The young initiate said unto the artist, “Where did you get your inspiration?” And the artist replied, “Poop.”

The man in the bed slumped, despite the bindings on each of his limbs.

The triple bindings, that he might not hurt himself, and that games of tickling may be played after hours.

Water,” he whispered, a glimmer of humanity returning to his face, even as his voice remained cracked from hour after hour of screaming “WHAT THE FUCK AM I SUPPOSED TO DO?!” at a screen that will never hear, never mind answer. Because, y’know. It’s a screen.

I nodded to the nurse. He passed a glass of water, because the twist is that he was a man all along and it was only your preconceptions that thought otherwise. The poor man sipped, gingerly at first, then with tongue lapping into the glass until it was licked cleaner than when it came out of the broken dishwasher. For a moment, silence reigned.

“How long was I out?”

“Four days,” said the nurse. “Less than usual for a Vangers breakdown.”

He breathed out. “I don’t regret it, you know.

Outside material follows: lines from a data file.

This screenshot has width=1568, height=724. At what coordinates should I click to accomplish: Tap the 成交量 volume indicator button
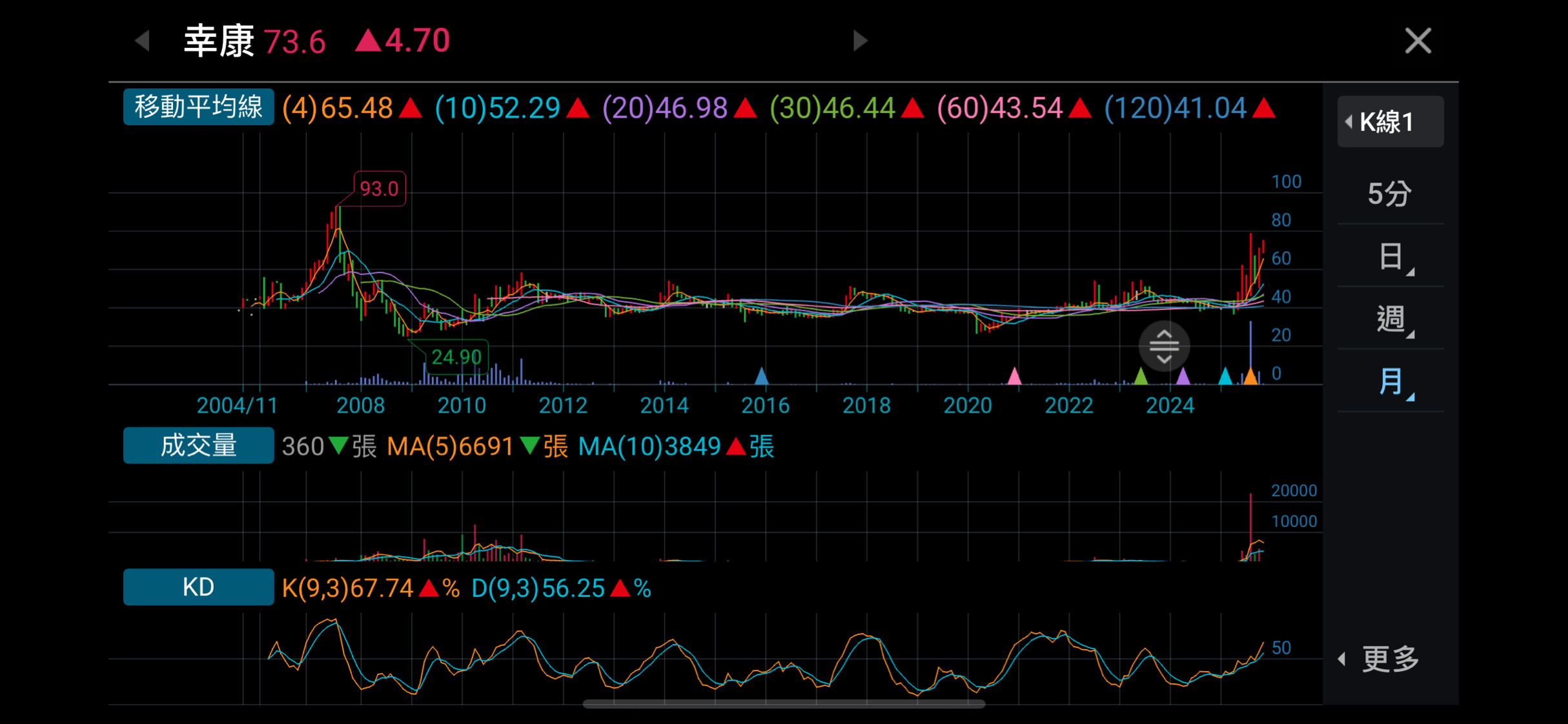[x=198, y=446]
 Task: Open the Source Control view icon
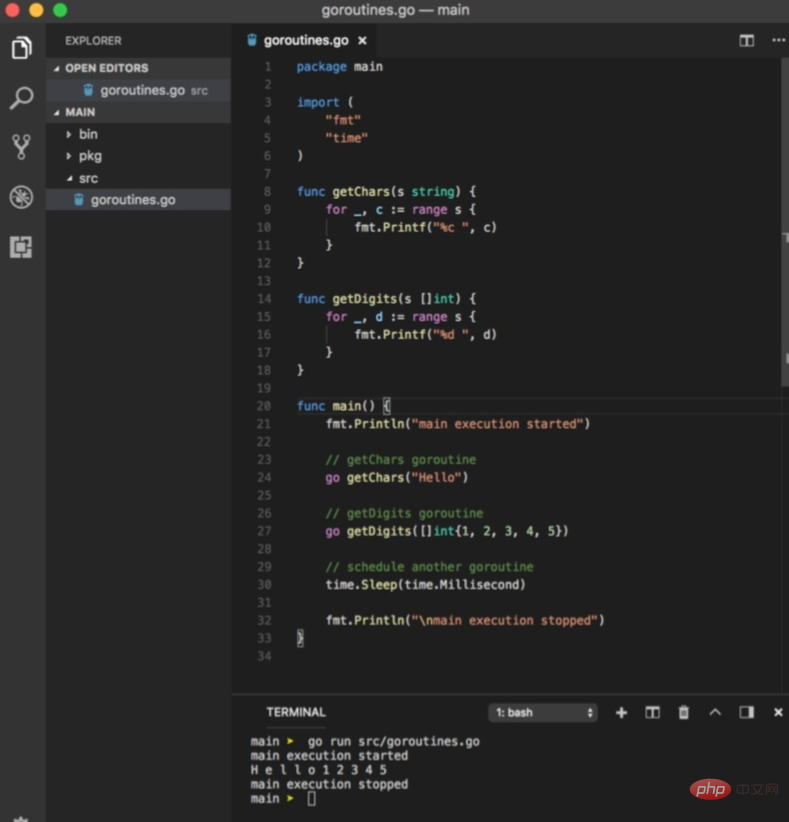coord(21,148)
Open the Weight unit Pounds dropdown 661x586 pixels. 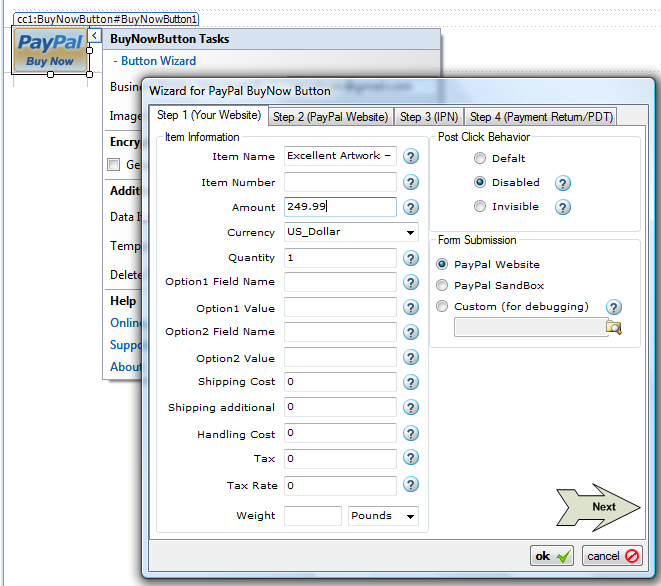click(410, 517)
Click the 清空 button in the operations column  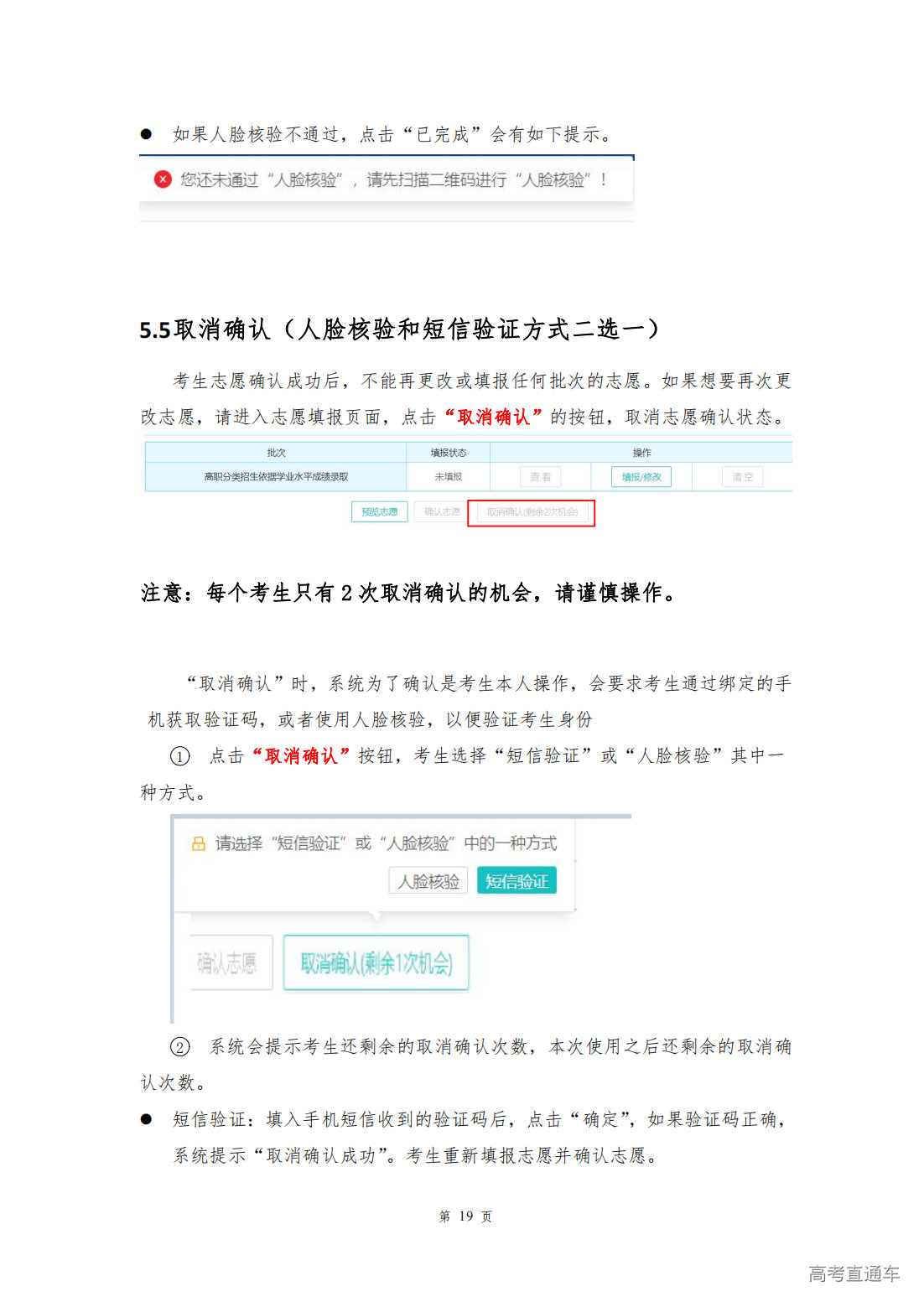point(742,477)
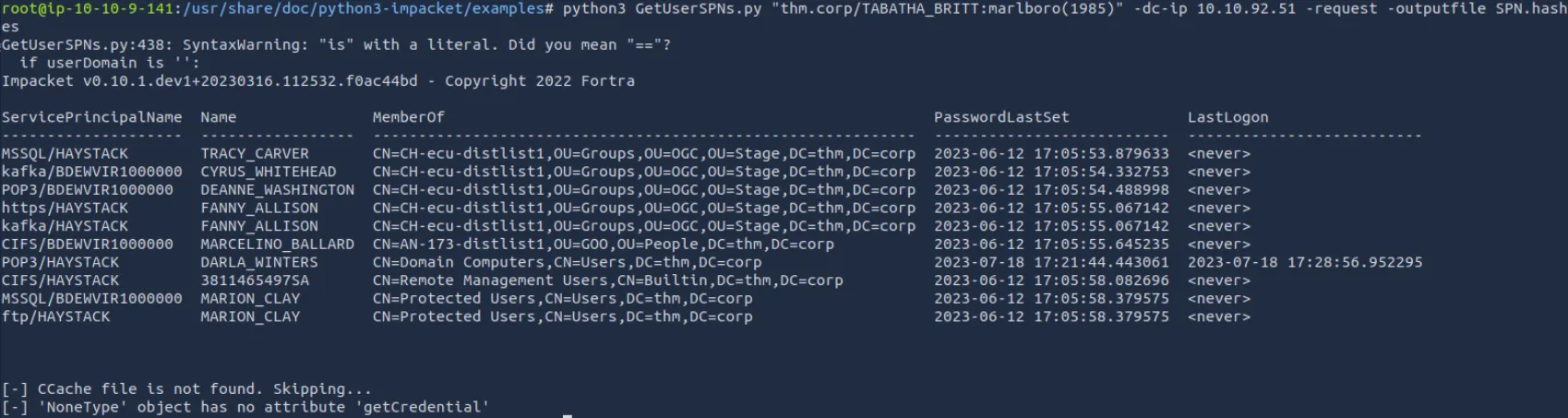Image resolution: width=1568 pixels, height=418 pixels.
Task: Click the MARCELINO_BALLARD account name
Action: [277, 245]
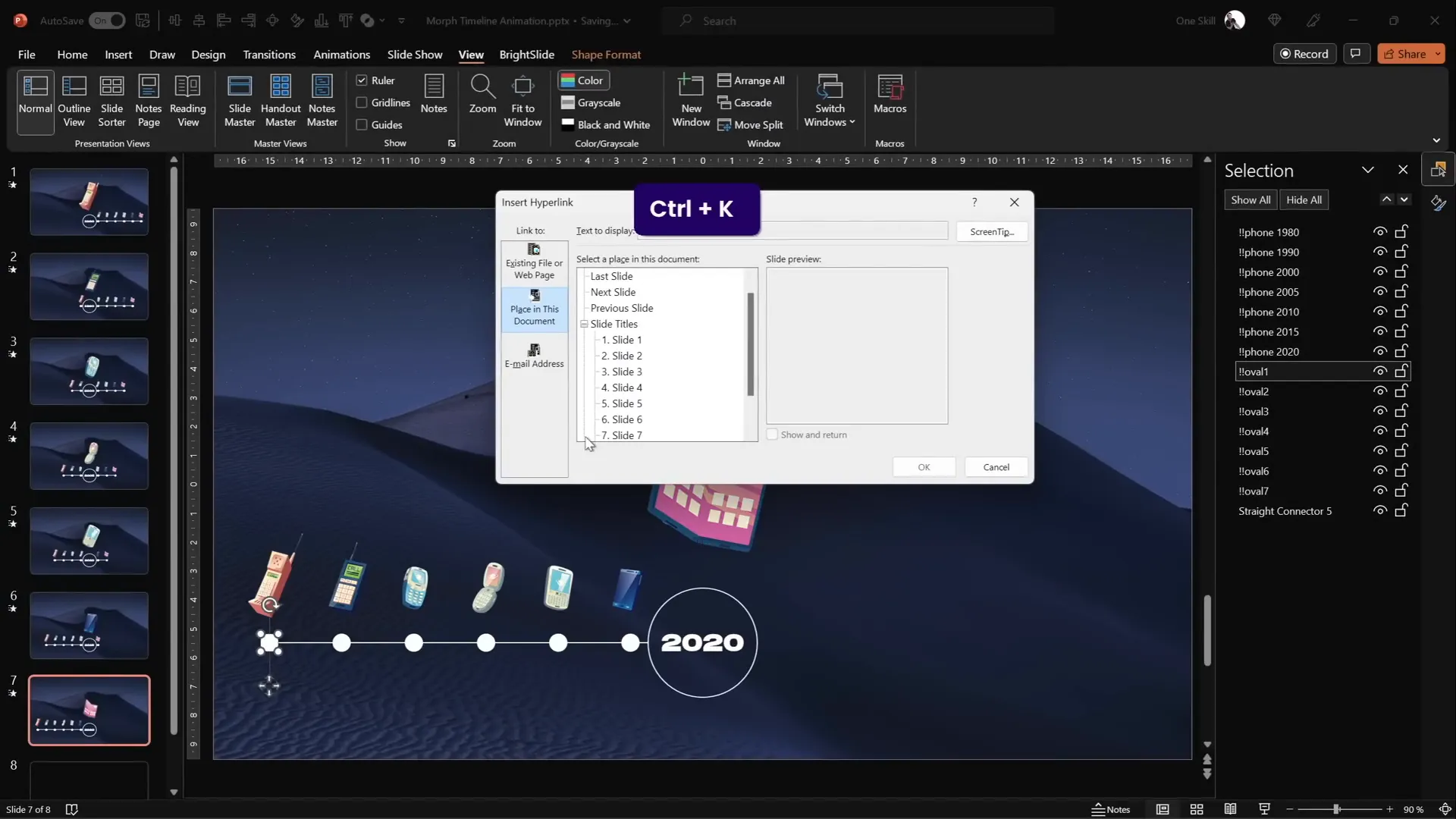This screenshot has height=819, width=1456.
Task: Hide the !!phone 2000 layer eye icon
Action: [1379, 271]
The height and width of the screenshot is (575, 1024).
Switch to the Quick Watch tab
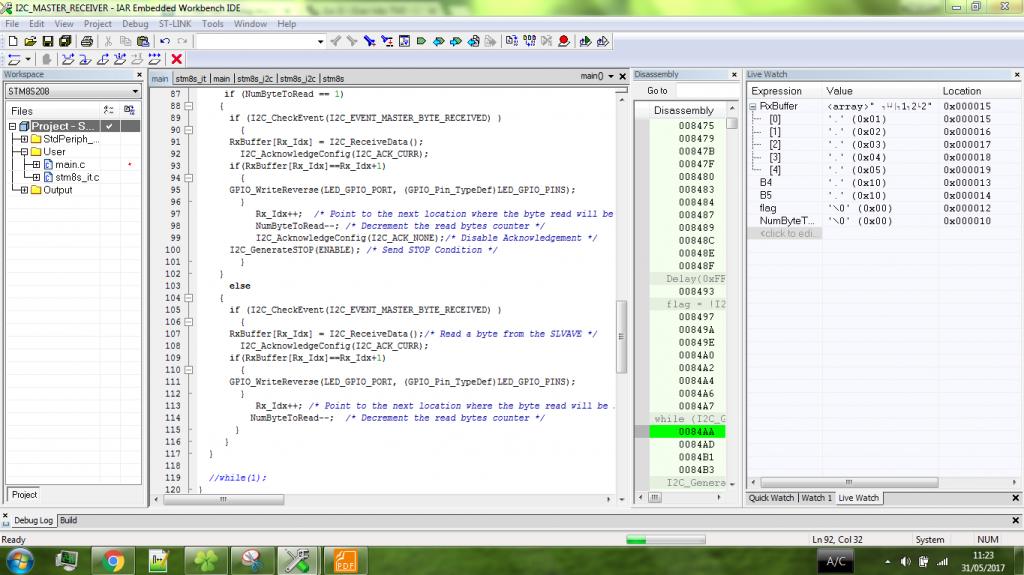(x=773, y=497)
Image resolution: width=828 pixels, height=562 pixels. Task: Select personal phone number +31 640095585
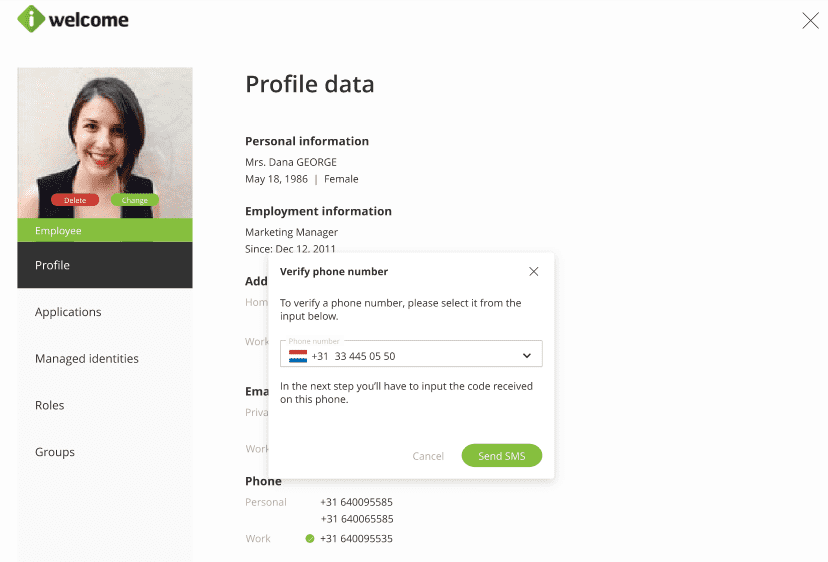pyautogui.click(x=356, y=502)
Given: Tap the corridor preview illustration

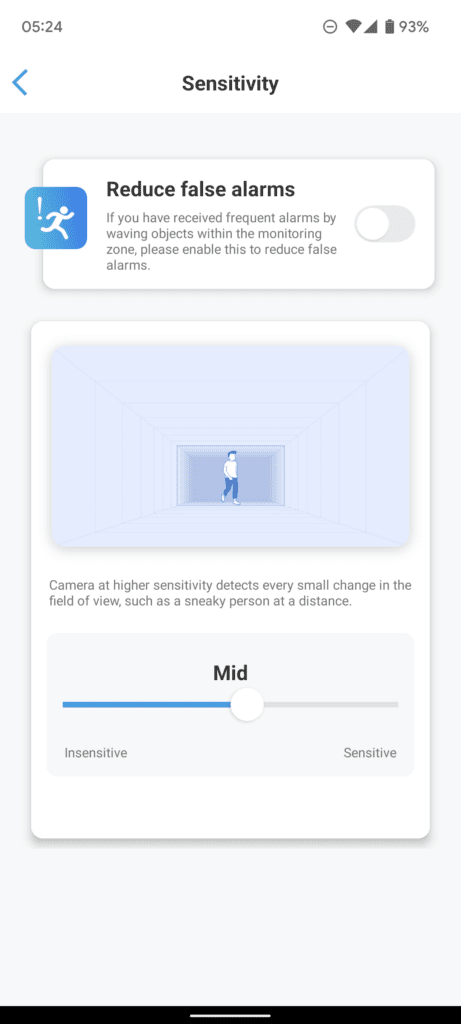Looking at the screenshot, I should (x=230, y=446).
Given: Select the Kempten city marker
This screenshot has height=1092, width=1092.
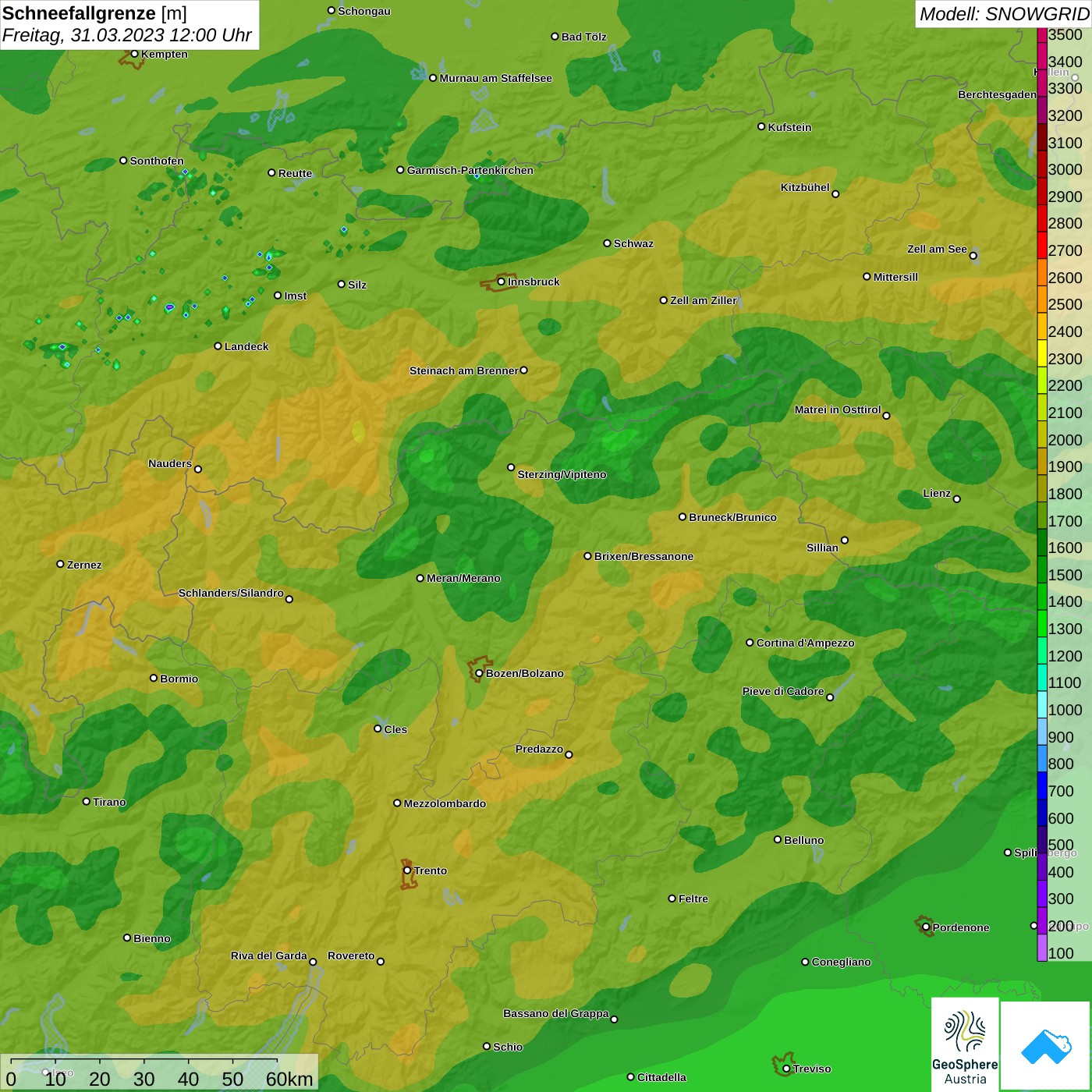Looking at the screenshot, I should (x=134, y=54).
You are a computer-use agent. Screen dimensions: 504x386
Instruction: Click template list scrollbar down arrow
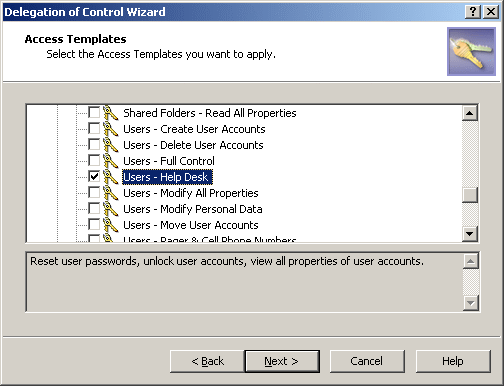click(470, 234)
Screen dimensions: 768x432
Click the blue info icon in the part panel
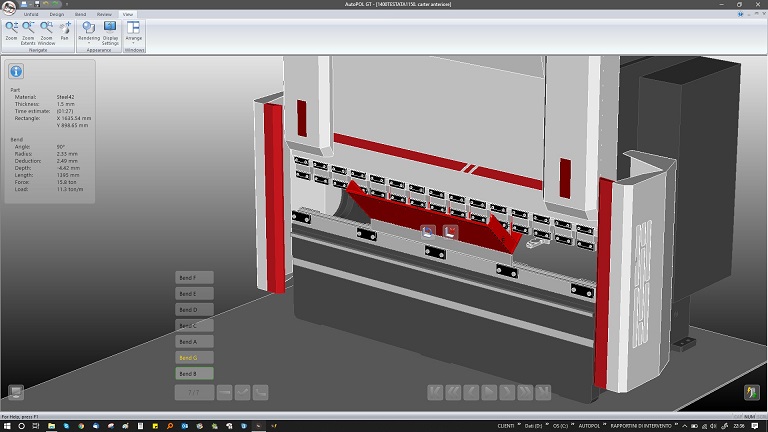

I had less fun than I would’ve had banging a nail into my eyeball, but at least it was different. And in this era of cloned games, isn’t different enough of a thing to be worthy of respect and attention?”

“Yes,” I considered. “I suppose so. But how are you feeling? Do you think you’re ready to be unbound?”

The man stared up at the ceiling, thinking about it.

“I am,” he decided. “Besides, I really want to finish my playthrough of the Myst games.”

Silence resumed.

I paused. Exchanged a glance with the nurse. He caught it.

“I’ll go get the electroshock gear.”

I nodded, picking up my tape recorder, putting a lid on my pen.

“Yes,” I said, striding away. “Yes, I think that would be best.”